Compute a plot for this case using Beam188 elements. What do you observe?

#### Clamped-Clamped Beam

The boundary conditions are

${\displaystyle u_{0}(0)=w_{0}(0)=\varphi _{x}(0)=u_{0}(L/2)=\varphi _{x=L/2}=0.}$

Compute a plot for this case using Beam188 elements. Comment on your plot.

You will have the save your results at the end of each load step to get the data you need.

### Part B:

For this problem you will try to reproduce some of the results given in Simo and Vu Quoc (1986) and Ibrahimgbegovic (1995) using Beam188 elements.
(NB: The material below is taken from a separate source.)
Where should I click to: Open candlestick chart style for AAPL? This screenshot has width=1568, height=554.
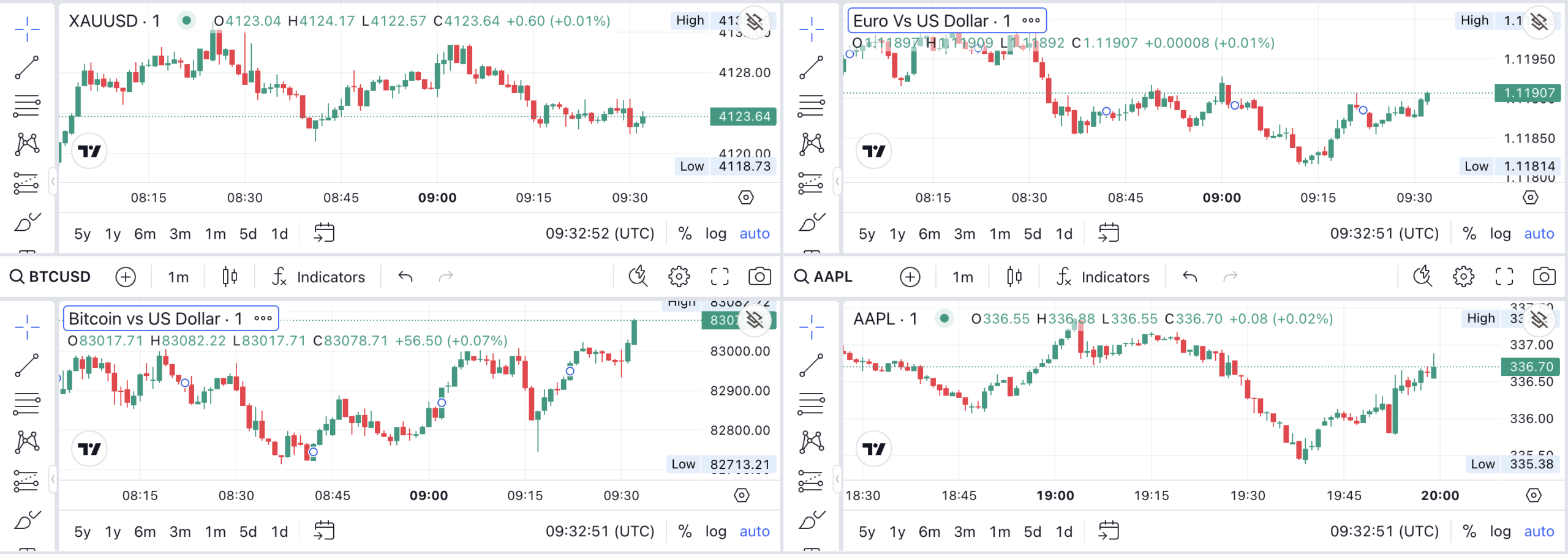[x=1014, y=277]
1. Simulate the unrolling of a cantilever beam from Section 4.1.1 of Ibrahimbegovic (1995) and compare your results with the results shown in the paper.
2. Simulate the clamped-hinged deep circular arch from Example 7.3 of Simo and Vu Quoc (1986) and compare you results with the results shown in the paper.
3. Simulate the buckling of a hinged right-angle frame under both fixed and follower loads from Example 7.4 of Simo and Vu Quoc (1986) and compare your results with those shown in the paper.